Menurutnya, FKUB memiliki posisi strategis sebagai wadah komunikasi antara tokoh agama dan pemerintah dalam menjaga toleransi serta memperkuat kerukunan umat beragama di Kabupaten Sintang.
“FKUB merupakan forum strategis dalam menjaga harmoni masyarakat, sekaligus mitra pemerintah dalam memperkuat toleransi dan meredam potensi konflik sosial maupun keagamaan,” ujarnya.

Ia menjelaskan, pengukuhan FKUB Kabupaten Sintang periode 2026–2031 dilaksanakan berdasarkan Peraturan Bersama Menteri Agama dan Menteri Dalam Negeri Nomor 9 dan Nomor 8 Tahun 2006, serta Peraturan Menteri Dalam Negeri Nomor 33 Tahun 2021.
Sementara itu, Bupati Sintang, Gregorius Herkulanus Bala, menegaskan keberadaan FKUB sangat penting dalam mendukung penguatan toleransi antarumat beragama sebagaimana tertuang dalam program prioritas nasional Asta Cita Presiden Republik Indonesia, Prabowo Subianto.
Bupati menilai kondisi sosial saat ini memerlukan perhatian serius seluruh pihak karena berbagai isu sosial dan keagamaan berpotensi memicu konflik di tengah masyarakat.
“Peran FKUB ini sangat diperlukan untuk membantu pemerintah daerah menciptakan kondisi sosial yang harmonis, aman, dan damai sehingga seluruh umat beragama dapat hidup berdampingan tanpa mengurangi hak masing-masing dalam beribadah,” tegasnya.
Ia juga menyoroti pentingnya komunikasi antara tokoh agama dan pemerintah dalam menjaga kerukunan di Bumi Senentang.
Menurutnya, menjaga perdamaian merupakan tanggung jawab bersama, bukan hanya pemerintah daerah.
“Kita hari ini menikmati kerukunan. Tetapi sering kali orang yang sedang menikmati damai lupa bersyukur. Padahal di tempat lain, kerukunan itu tinggal menjadi kenangan,” katanya.
Gregorius menambahkan, tokoh agama memiliki peran besar karena bersentuhan langsung dengan masyarakat melalui ceramah, khotbah, dan pembinaan keagamaan.
Dalam kesempatan itu, ia juga mengingatkan masyarakat agar bijak menggunakan media sosial dan tidak mudah percaya terhadap informasi yang belum jelas kebenarannya.
“Sekarang siapa saja bisa membuat status dan memposting apa saja. Karena itu saya berharap FKUB ikut mengedukasi masyarakat agar mampu memilah informasi yang benar dan tidak mudah terprovokasi,” pesannya.

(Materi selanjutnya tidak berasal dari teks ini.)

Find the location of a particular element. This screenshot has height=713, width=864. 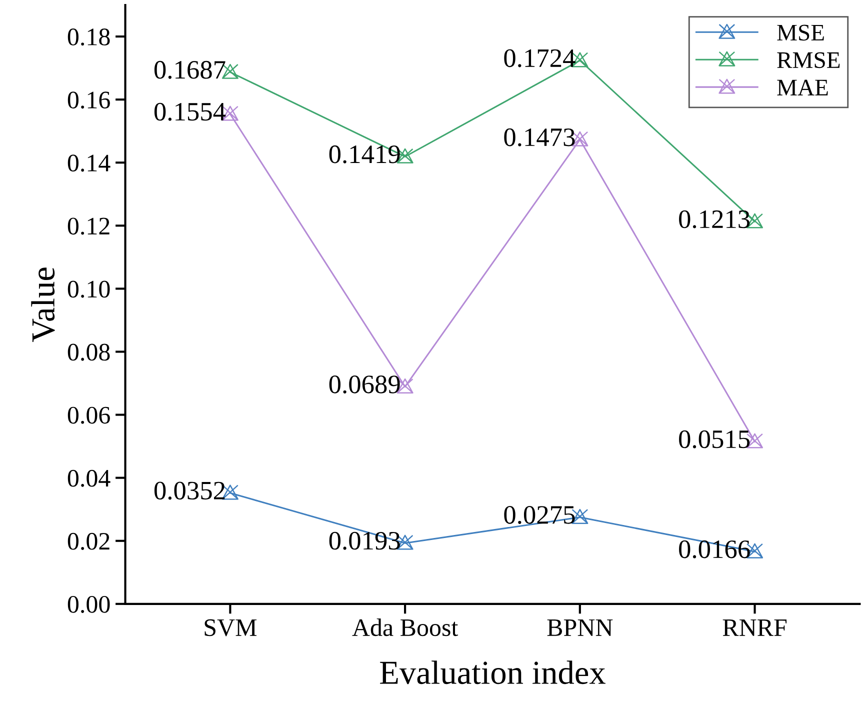

y-tick-label: 0.02 is located at coordinates (89, 541).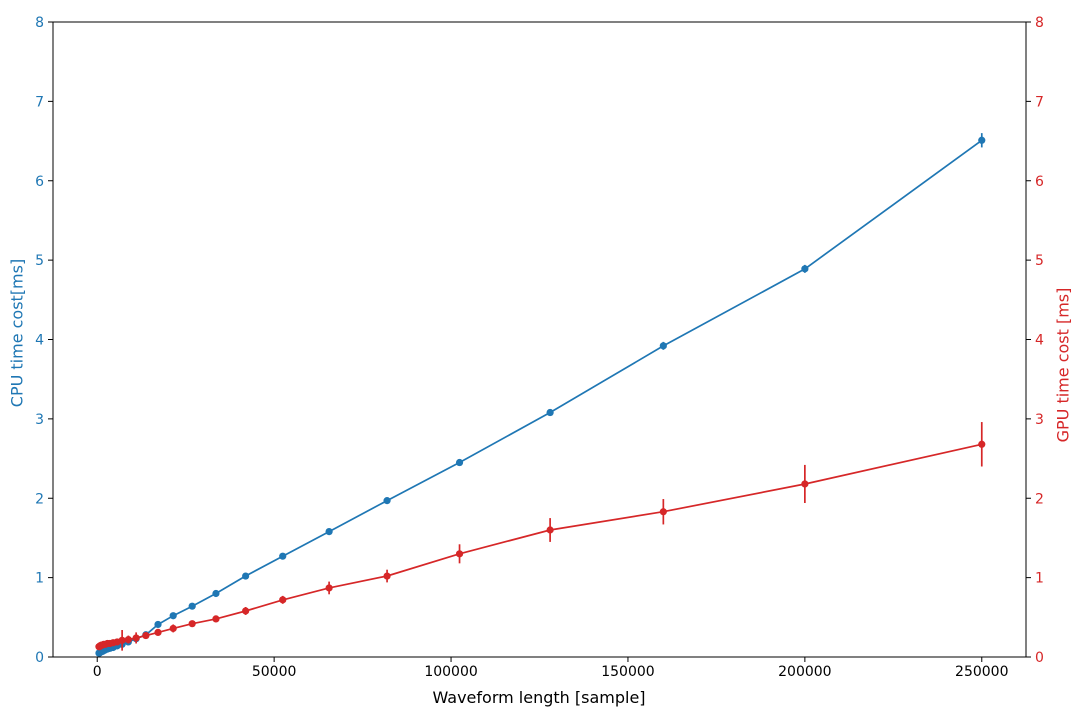  What do you see at coordinates (40, 341) in the screenshot?
I see `left-y-tick-label: 4` at bounding box center [40, 341].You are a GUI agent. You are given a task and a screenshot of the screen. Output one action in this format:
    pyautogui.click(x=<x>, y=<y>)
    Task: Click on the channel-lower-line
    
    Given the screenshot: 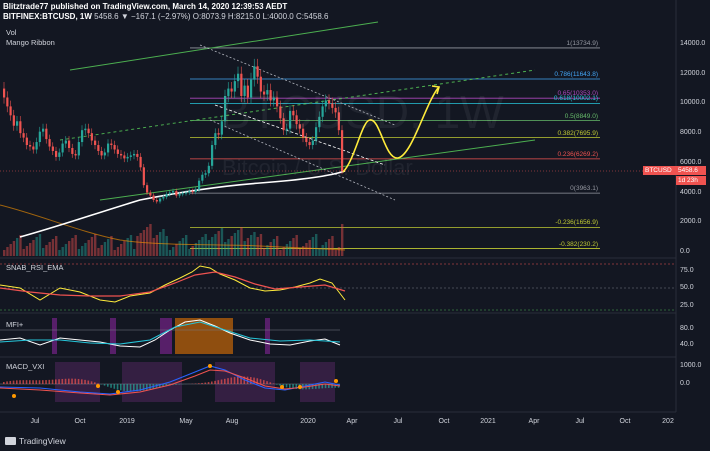 What is the action you would take?
    pyautogui.click(x=302, y=160)
    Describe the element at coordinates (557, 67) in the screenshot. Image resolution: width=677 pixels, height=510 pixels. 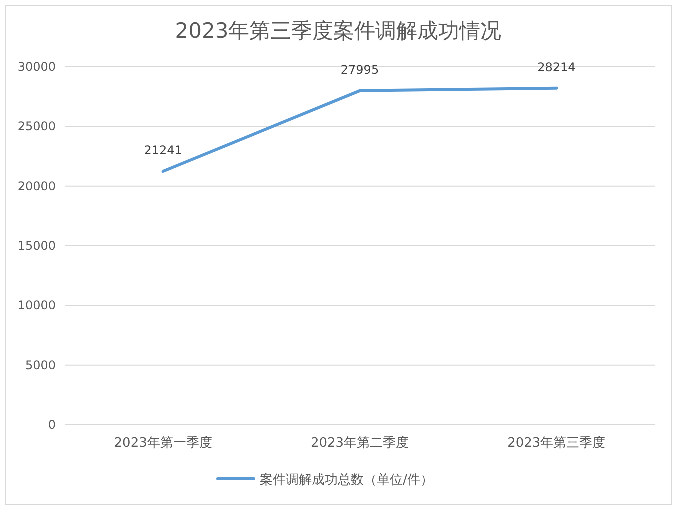
I see `data-label: 28214` at that location.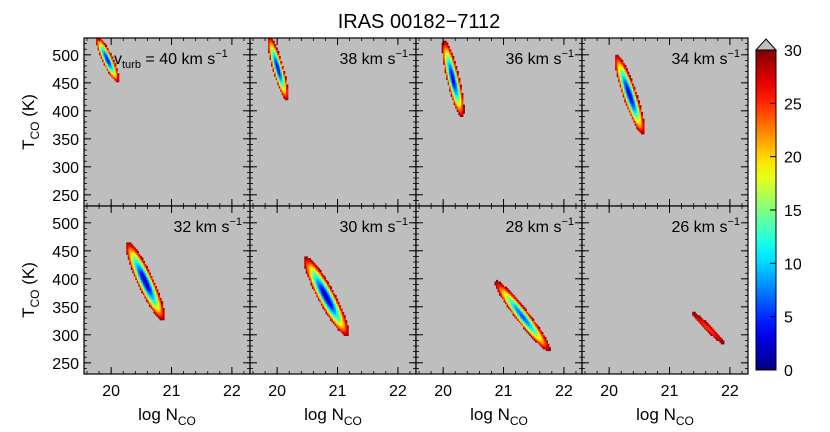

Bupati menegaskan, stabilitas keamanan dan kerukunan masyarakat menjadi faktor penting dalam mendukung investasi dan pertumbuhan ekonomi daerah.
“Kalau daerah tidak kondusif, orang akan ragu berinvestasi. Perbankan dan dunia usaha melihat pertama kali adalah ketenangan dan kepastian hukum,” pungkasnya.
Di akhir kegiatan, Pemerintah Kabupaten Sintang turut menyampaikan apresiasi kepada pengurus FKUB periode 2021–2026 atas dedikasi menjaga toleransi dan kerukunan selama lima tahun terakhir.
Pemerintah berharap kepengurusan baru mampu semakin memperkuat persatuan dan kedamaian di Kabupaten Sintang.